Source data:
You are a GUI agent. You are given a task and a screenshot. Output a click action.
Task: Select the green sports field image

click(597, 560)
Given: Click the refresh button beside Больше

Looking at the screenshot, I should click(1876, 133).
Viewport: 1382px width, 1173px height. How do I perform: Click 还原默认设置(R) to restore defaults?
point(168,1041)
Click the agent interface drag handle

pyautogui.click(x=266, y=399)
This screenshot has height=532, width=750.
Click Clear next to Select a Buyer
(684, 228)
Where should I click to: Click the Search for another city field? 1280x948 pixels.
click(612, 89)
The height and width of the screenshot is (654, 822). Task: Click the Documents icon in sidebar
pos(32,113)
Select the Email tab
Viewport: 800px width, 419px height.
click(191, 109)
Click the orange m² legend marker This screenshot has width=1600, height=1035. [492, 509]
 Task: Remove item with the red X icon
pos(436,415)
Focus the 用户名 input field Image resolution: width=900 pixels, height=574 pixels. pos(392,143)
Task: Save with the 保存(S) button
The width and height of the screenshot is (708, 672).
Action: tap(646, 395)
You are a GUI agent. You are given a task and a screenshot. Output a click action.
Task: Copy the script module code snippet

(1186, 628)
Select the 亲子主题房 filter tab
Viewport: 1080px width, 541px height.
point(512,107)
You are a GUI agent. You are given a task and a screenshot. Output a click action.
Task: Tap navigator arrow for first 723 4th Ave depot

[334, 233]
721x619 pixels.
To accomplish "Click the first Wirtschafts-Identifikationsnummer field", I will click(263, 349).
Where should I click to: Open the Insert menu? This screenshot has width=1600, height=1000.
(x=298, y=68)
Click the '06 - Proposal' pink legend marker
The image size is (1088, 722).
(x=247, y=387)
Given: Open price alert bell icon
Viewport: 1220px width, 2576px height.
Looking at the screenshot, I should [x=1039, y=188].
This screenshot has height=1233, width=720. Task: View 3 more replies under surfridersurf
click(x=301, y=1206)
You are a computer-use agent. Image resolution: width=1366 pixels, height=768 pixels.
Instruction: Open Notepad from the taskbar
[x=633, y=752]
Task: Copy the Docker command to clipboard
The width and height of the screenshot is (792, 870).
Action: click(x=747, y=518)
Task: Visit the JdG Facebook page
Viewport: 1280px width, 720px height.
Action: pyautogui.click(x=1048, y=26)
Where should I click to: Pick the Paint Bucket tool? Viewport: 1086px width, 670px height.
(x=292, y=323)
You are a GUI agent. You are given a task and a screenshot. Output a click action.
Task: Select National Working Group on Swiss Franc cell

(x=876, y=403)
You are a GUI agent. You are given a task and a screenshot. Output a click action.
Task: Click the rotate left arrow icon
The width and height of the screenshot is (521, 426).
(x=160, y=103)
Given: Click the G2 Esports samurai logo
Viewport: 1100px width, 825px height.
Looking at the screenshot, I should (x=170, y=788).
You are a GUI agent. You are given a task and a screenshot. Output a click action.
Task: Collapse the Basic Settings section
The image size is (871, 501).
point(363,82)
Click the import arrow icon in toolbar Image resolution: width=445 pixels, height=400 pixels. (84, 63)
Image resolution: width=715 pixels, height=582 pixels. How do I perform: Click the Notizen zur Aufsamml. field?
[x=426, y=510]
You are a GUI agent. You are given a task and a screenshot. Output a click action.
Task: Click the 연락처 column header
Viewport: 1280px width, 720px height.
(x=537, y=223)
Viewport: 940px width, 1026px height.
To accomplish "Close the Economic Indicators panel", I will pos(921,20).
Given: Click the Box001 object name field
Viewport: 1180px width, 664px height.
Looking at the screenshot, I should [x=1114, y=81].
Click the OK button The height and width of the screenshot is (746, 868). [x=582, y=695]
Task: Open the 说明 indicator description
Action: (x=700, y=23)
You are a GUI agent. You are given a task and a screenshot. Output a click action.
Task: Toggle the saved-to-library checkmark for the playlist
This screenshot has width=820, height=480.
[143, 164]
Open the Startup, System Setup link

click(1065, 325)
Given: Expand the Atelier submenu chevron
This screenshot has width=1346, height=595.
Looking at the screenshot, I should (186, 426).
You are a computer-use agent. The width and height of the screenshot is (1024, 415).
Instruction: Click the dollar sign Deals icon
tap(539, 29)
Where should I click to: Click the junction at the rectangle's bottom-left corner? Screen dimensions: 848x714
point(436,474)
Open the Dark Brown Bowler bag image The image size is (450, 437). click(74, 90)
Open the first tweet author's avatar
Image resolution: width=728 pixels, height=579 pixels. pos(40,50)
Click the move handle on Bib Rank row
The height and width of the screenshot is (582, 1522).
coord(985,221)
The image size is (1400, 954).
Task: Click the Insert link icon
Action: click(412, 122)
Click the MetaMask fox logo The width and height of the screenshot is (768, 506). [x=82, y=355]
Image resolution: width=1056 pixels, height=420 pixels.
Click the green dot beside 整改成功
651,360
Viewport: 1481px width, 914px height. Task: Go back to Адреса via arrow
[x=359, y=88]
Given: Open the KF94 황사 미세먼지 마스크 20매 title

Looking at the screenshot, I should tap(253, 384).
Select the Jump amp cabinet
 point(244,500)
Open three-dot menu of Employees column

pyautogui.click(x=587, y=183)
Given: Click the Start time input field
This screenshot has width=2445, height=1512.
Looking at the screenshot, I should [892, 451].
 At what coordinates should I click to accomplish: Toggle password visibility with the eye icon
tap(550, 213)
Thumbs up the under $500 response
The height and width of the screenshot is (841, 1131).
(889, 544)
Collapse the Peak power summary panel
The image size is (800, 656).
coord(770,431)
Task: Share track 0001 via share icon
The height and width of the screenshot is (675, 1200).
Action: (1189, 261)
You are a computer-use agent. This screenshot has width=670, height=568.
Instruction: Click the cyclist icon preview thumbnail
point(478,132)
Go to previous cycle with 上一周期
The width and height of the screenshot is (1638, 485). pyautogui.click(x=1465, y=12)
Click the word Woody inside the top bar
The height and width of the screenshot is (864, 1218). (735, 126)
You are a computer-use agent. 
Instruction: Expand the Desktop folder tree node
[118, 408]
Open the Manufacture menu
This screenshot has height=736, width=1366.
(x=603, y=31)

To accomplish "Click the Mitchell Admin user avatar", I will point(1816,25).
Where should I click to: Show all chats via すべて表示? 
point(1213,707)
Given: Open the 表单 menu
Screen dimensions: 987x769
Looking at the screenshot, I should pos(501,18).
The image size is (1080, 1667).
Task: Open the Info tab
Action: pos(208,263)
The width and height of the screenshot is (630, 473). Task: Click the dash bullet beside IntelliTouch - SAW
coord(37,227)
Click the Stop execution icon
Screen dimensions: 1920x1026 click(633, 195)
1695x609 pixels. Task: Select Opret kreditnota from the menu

Your task: Reproduce the material above. Do not change a word.

Reply:
You are a GUI agent. You are given a task and a screenshot. Output a click action.
Task: Select the green sports field image

click(597, 560)
Given: Click the refresh button beside Больше

Looking at the screenshot, I should click(1876, 133).
Viewport: 1382px width, 1173px height. How do I perform: Click 还原默认设置(R) to restore defaults?
point(168,1041)
Click the agent interface drag handle

pyautogui.click(x=266, y=399)
This screenshot has height=532, width=750.
Click Clear next to Select a Buyer
(684, 228)
Where should I click to: Click the Search for another city field? 1280x948 pixels.
click(612, 89)
The height and width of the screenshot is (654, 822). Task: Click the Documents icon in sidebar
pos(32,113)
Select the Email tab
Viewport: 800px width, 419px height.
click(191, 109)
Click the orange m² legend marker This screenshot has width=1600, height=1035. [492, 509]
 Task: Remove item with the red X icon
pos(436,415)
Focus the 用户名 input field Image resolution: width=900 pixels, height=574 pixels. pos(392,143)
Task: Save with the 保存(S) button
The width and height of the screenshot is (708, 672).
Action: tap(646, 395)
You are a GUI agent. You are given a task and a screenshot. Output a click action.
Task: Copy the script module code snippet

(1186, 628)
Select the 亲子主题房 filter tab
Viewport: 1080px width, 541px height.
point(512,107)
You are a GUI agent. You are given a task and a screenshot. Output a click action.
Task: Tap navigator arrow for first 723 4th Ave depot

[334, 233]
721x619 pixels.
To accomplish "Click the first Wirtschafts-Identifikationsnummer field", I will click(263, 349).
Where should I click to: Open the Insert menu? This screenshot has width=1600, height=1000.
(x=298, y=68)
Click the '06 - Proposal' pink legend marker
The image size is (1088, 722).
(x=247, y=387)
Given: Open price alert bell icon
Viewport: 1220px width, 2576px height.
Looking at the screenshot, I should [x=1039, y=188].
This screenshot has height=1233, width=720. Task: View 3 more replies under surfridersurf
click(x=301, y=1206)
You are a computer-use agent. Image resolution: width=1366 pixels, height=768 pixels.
Instruction: Open Notepad from the taskbar
[x=633, y=752]
Task: Copy the Docker command to clipboard
The width and height of the screenshot is (792, 870).
Action: click(x=747, y=518)
Task: Visit the JdG Facebook page
Viewport: 1280px width, 720px height.
Action: pyautogui.click(x=1048, y=26)
Where should I click to: Pick the Paint Bucket tool? Viewport: 1086px width, 670px height.
(x=292, y=323)
You are a GUI agent. You are given a task and a screenshot. Output a click action.
Task: Select National Working Group on Swiss Franc cell

(x=876, y=403)
You are a GUI agent. You are given a task and a screenshot. Output a click action.
Task: Click the rotate left arrow icon
The width and height of the screenshot is (521, 426).
(x=160, y=103)
Given: Click the G2 Esports samurai logo
Viewport: 1100px width, 825px height.
Looking at the screenshot, I should (x=170, y=788).
You are a GUI agent. You are given a task and a screenshot. Output a click action.
Task: Collapse the Basic Settings section
The image size is (871, 501).
point(363,82)
Click the import arrow icon in toolbar Image resolution: width=445 pixels, height=400 pixels. (84, 63)
Image resolution: width=715 pixels, height=582 pixels. How do I perform: Click the Notizen zur Aufsamml. field?
[x=426, y=510]
You are a GUI agent. You are given a task and a screenshot. Output a click action.
Task: Click the 연락처 column header
Viewport: 1280px width, 720px height.
(x=537, y=223)
Viewport: 940px width, 1026px height.
To accomplish "Close the Economic Indicators panel", I will pos(921,20).
Given: Click the Box001 object name field
Viewport: 1180px width, 664px height.
Looking at the screenshot, I should [x=1114, y=81].
Click the OK button The height and width of the screenshot is (746, 868). [x=582, y=695]
Task: Open the 说明 indicator description
Action: (x=700, y=23)
You are a GUI agent. You are given a task and a screenshot. Output a click action.
Task: Toggle the saved-to-library checkmark for the playlist
This screenshot has width=820, height=480.
[143, 164]
Open the Startup, System Setup link

click(1065, 325)
Given: Expand the Atelier submenu chevron
This screenshot has width=1346, height=595.
Looking at the screenshot, I should (186, 426).
You are a computer-use agent. The width and height of the screenshot is (1024, 415).
Instruction: Click the dollar sign Deals icon
tap(539, 29)
Where should I click to: Click the junction at the rectangle's bottom-left corner? Screen dimensions: 848x714
point(436,474)
Open the Dark Brown Bowler bag image The image size is (450, 437). click(74, 90)
Open the first tweet author's avatar
Image resolution: width=728 pixels, height=579 pixels. pos(40,50)
Click the move handle on Bib Rank row
The height and width of the screenshot is (582, 1522).
coord(985,221)
The image size is (1400, 954).
Task: Click the Insert link icon
Action: click(412, 122)
Click the MetaMask fox logo The width and height of the screenshot is (768, 506). [x=82, y=355]
Image resolution: width=1056 pixels, height=420 pixels.
Click the green dot beside 整改成功
651,360
Viewport: 1481px width, 914px height. Task: Go back to Адреса via arrow
[x=359, y=88]
Given: Open the KF94 황사 미세먼지 마스크 20매 title

Looking at the screenshot, I should tap(253, 384).
Select the Jump amp cabinet
 point(244,500)
Open three-dot menu of Employees column

pyautogui.click(x=587, y=183)
Given: Click the Start time input field
This screenshot has width=2445, height=1512.
Looking at the screenshot, I should [892, 451].
 At what coordinates should I click to accomplish: Toggle password visibility with the eye icon
tap(550, 213)
Thumbs up the under $500 response
The height and width of the screenshot is (841, 1131).
(889, 544)
Collapse the Peak power summary panel
The image size is (800, 656).
coord(770,431)
Task: Share track 0001 via share icon
The height and width of the screenshot is (675, 1200).
Action: (1189, 261)
You are a computer-use agent. This screenshot has width=670, height=568.
Instruction: Click the cyclist icon preview thumbnail
point(478,132)
Go to previous cycle with 上一周期
The width and height of the screenshot is (1638, 485). pyautogui.click(x=1465, y=12)
Click the word Woody inside the top bar
The height and width of the screenshot is (864, 1218). (735, 126)
You are a computer-use agent. 
Instruction: Expand the Desktop folder tree node
[118, 408]
Open the Manufacture menu
This screenshot has height=736, width=1366.
(x=603, y=31)

To accomplish "Click the Mitchell Admin user avatar", I will point(1816,25).
Where should I click to: Show all chats via すべて表示? 
point(1213,707)
Given: Open the 表单 menu
Screen dimensions: 987x769
Looking at the screenshot, I should pos(501,18).
The image size is (1080, 1667).
Task: Open the Info tab
Action: pos(208,263)
The width and height of the screenshot is (630, 473). Task: Click the dash bullet beside IntelliTouch - SAW
coord(37,227)
Click the Stop execution icon
Screen dimensions: 1920x1026 click(633, 195)
1695x609 pixels. Task: Select Opret kreditnota from the menu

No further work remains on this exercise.